DiaSynth: Synthetic Dialogue Generation Framework [NAACL'25]
DiaSynth is a synthetic dialogue generation framework designed for low-resource dialogue applications. By leveraging Large Language Models (LLMs) and Chain-of-Thought (CoT) reasoning, DiaSynth creates high-quality, persona-driven dialogues for various domains.
🚀 Key Features: • Scalable Synthetic Dialogue Generation • Persona-Conditioned & Topic-Specific Conversations • Multi-Domain Dialogue Generation (SAMSum, DialogSum, etc.) • Pre-trained LLM Support (Phi-3, LLaMA, GPT-4o, etc.)
📥 Installation
1️⃣ Clone the Repository
git clone https://github.com/yourusername/DiaSynth.git
cd DiaSynth
2️⃣ Set Up Virtual Environment
python3 -m venv venv
source venv/bin/activate
pip install -r requirements.txt
3️⃣ Install llama-cpp-python (for GGUF model)
CMAKE_ARGS="-DGGML_CUDA=on -DCUDAToolkit_ROOT=/usr/local/cuda-11.8" FORCE_CMAKE=1 pip install llama-cpp-python --no-cache-dir
4️⃣ Download & Configure Model Files
Download the Phi-3 GGUF Model • Phi-3-mini-128k-instruct (4GB) • Place it inside the folder:
mkdir -p models/phi3
mv model.gguf models/phi3/
Download Tokenizer • Download from microsoft/Phi-3-mini-128k-instruct • Save it in:
mkdir -p models/phi3/tokenizer
mv tokenizer.json models/phi3/tokenizer/
🚀 Usage
🔹 Generate Synthetic Dialogues
Run the following commands to generate synthetic dialogues using Phi-3:
python3.10 -m diasynth.main --topics_file_path "topics.txt" --n_sub_topics 6 --stage="scratch" \
--csv_path CSV_PATH --dialogue_base "dialoguesum"
🔹 Modify Topics • Update topics.txt to include your custom topics for dialogue generation.
🎯 Features
✅ Flexible Topic Expansion – Generate subtopics for broader coverage.
✅ Persona-Based Conversations – Customize dialogues with realistic characters.
✅ Multi-Turn Dialogue Generation – Supports structured and free-flowing interactions.
✅ Scalable Data Synthesis – Generate thousands of dialogues efficiently.
✅ Pretrained Model Fine-tuning – Improve performance with synthetic data.
📊 Example Outputs
Example: Generated Dialogue (Healthcare Domain)

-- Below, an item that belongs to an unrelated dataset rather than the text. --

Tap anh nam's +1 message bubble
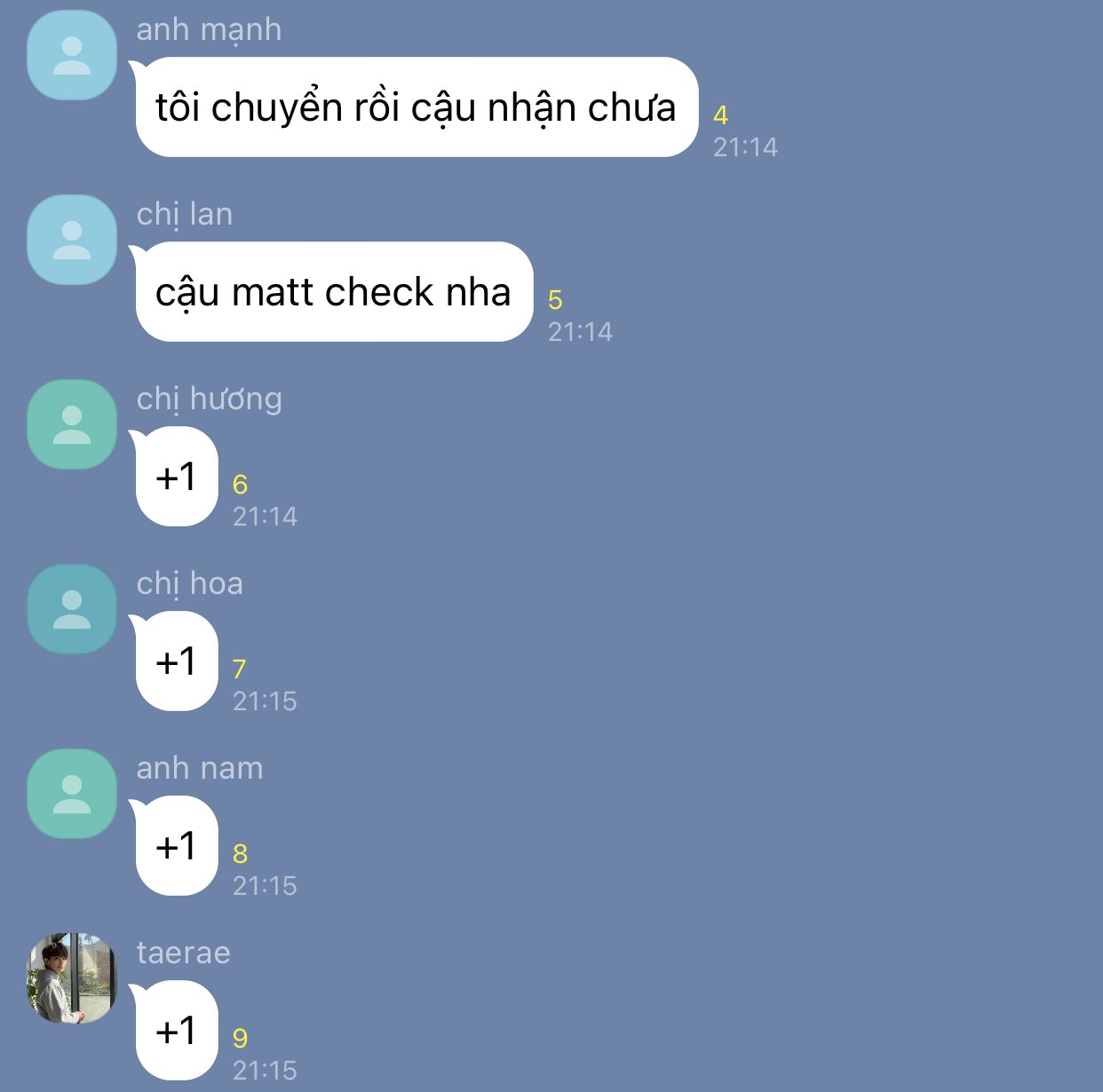1103x1092 pixels. (176, 846)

Doctor: Good morning! How can I assist you today?
Patient: I've been feeling dizzy and fatigued for the past few days.
Doctor: I see. Have you experienced any headaches or blurred vision?
Patient: Yes, occasionally. It gets worse in the afternoon.
Doctor: Based on your symptoms, we might need to check your blood pressure.